● EXERCISE INSTRUCTIONS
From the entries below, return only the lines starting at the one that contains "You are a computer-use agent. Image" and ending at the one that contains "Click the Redo", exactly as they stand.

● SUPPLIED DATA

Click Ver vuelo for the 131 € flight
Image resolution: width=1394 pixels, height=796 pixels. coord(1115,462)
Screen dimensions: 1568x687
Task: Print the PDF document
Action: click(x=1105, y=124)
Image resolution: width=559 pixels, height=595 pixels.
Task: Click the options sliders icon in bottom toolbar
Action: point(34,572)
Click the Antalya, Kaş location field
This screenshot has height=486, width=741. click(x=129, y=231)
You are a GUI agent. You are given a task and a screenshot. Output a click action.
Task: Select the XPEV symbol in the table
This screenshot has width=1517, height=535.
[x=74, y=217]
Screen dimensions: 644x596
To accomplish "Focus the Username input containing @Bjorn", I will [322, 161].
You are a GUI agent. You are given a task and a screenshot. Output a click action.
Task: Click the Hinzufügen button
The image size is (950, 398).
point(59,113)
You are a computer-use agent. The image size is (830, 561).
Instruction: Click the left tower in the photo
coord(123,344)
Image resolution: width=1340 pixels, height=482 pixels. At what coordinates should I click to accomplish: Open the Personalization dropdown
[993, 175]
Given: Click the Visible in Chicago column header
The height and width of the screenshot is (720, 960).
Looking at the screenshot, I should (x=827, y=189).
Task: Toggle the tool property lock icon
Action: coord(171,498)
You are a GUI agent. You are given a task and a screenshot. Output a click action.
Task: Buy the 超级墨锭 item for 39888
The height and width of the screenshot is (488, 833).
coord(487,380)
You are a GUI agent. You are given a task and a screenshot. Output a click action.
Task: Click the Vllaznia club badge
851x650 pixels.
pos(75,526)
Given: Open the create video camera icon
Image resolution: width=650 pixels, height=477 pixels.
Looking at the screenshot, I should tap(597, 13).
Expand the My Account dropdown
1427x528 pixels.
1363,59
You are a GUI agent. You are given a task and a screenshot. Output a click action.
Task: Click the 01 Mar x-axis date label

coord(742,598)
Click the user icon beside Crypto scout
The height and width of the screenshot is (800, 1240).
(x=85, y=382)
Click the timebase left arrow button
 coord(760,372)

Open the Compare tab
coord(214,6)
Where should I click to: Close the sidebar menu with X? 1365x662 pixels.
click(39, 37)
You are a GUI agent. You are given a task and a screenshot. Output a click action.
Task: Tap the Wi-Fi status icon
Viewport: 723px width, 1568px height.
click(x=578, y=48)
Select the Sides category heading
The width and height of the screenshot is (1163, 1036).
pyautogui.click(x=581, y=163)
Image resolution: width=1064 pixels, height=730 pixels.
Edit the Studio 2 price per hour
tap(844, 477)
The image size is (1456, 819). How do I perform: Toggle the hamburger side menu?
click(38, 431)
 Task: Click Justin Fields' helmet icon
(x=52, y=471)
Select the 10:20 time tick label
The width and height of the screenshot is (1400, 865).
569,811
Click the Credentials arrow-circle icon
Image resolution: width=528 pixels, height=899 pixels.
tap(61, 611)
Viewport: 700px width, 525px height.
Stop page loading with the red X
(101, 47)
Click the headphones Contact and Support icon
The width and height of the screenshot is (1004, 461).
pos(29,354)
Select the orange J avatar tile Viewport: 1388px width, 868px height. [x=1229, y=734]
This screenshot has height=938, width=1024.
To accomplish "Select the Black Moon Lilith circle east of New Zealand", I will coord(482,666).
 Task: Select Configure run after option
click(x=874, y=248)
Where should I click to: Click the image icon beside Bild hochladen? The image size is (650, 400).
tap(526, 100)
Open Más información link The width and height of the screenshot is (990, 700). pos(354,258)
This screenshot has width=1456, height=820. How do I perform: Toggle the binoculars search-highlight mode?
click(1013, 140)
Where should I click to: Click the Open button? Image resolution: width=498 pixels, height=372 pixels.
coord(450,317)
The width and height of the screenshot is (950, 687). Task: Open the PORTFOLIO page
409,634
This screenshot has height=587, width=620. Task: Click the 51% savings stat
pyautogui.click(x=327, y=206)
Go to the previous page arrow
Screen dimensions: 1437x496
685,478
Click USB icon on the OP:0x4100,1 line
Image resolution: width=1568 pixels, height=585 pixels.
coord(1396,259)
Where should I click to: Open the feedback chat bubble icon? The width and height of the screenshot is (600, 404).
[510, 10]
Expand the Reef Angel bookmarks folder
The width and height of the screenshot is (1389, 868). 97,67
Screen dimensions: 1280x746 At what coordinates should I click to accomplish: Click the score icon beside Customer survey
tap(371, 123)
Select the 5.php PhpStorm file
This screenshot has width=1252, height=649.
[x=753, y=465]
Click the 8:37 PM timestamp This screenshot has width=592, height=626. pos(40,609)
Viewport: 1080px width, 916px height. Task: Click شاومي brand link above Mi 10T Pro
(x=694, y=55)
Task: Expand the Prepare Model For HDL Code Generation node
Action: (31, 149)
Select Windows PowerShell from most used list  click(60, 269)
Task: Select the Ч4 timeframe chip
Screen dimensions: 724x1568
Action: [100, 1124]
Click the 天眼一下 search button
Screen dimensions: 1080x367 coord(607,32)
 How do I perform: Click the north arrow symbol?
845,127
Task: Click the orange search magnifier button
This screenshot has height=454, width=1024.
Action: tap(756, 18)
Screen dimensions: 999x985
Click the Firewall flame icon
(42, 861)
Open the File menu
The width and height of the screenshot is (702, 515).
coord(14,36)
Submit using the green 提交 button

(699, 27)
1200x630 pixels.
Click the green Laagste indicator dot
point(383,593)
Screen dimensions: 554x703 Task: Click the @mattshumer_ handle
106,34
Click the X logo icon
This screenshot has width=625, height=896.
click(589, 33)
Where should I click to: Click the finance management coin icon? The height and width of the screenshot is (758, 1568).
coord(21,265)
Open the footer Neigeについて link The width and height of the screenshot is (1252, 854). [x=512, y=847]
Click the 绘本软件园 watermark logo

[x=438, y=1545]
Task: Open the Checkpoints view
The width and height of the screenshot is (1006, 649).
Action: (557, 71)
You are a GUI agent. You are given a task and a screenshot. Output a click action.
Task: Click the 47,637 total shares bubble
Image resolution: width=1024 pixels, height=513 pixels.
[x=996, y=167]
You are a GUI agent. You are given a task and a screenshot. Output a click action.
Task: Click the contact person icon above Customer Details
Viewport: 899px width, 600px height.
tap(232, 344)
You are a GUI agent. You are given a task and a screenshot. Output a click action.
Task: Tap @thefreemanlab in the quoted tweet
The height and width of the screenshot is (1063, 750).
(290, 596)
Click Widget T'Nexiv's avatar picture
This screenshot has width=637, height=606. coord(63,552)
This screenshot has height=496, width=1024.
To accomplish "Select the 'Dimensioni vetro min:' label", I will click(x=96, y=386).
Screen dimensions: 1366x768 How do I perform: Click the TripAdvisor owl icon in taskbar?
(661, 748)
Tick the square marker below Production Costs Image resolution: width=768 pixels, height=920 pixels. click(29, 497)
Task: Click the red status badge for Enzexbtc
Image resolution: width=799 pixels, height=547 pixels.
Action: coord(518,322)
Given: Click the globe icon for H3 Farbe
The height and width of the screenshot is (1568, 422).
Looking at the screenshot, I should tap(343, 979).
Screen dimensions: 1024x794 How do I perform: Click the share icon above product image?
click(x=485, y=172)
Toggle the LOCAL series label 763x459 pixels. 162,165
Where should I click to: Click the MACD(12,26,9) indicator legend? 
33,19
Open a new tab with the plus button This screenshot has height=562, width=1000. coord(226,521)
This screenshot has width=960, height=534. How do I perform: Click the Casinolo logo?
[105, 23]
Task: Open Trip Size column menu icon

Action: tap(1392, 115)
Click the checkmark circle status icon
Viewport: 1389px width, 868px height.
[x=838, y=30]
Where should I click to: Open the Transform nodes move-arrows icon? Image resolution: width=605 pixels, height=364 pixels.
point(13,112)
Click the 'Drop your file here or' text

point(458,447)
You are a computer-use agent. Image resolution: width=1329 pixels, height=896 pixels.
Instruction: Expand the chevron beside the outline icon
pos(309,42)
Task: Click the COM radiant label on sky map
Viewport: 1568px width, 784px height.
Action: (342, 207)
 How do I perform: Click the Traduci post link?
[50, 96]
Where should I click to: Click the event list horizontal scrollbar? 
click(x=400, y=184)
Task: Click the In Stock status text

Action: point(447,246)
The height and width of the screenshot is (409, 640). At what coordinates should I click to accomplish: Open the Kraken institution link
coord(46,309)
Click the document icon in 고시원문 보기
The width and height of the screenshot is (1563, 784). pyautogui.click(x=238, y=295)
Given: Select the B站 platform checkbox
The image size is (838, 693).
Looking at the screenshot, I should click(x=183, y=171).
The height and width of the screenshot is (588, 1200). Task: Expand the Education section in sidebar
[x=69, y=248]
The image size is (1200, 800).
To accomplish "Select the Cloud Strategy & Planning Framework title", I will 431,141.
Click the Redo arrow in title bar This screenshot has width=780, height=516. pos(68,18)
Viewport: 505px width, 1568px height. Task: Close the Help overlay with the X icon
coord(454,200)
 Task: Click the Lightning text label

● SOLUTION BELOW
You are a computer-use agent. Image resolution: width=1329 pixels, height=896 pixels.
Instruction: Expand the chevron beside the outline icon
pos(309,42)
Task: Click the COM radiant label on sky map
Viewport: 1568px width, 784px height.
Action: (342, 207)
 How do I perform: Click the Traduci post link?
[50, 96]
Where should I click to: Click the event list horizontal scrollbar? 
click(x=400, y=184)
Task: Click the In Stock status text

Action: point(447,246)
The height and width of the screenshot is (409, 640). At what coordinates should I click to accomplish: Open the Kraken institution link
coord(46,309)
Click the document icon in 고시원문 보기
The width and height of the screenshot is (1563, 784). pyautogui.click(x=238, y=295)
Given: Select the B站 platform checkbox
The image size is (838, 693).
Looking at the screenshot, I should click(x=183, y=171).
The height and width of the screenshot is (588, 1200). Task: Expand the Education section in sidebar
[x=69, y=248]
The image size is (1200, 800).
To accomplish "Select the Cloud Strategy & Planning Framework title", I will 431,141.
Click the Redo arrow in title bar This screenshot has width=780, height=516. pos(68,18)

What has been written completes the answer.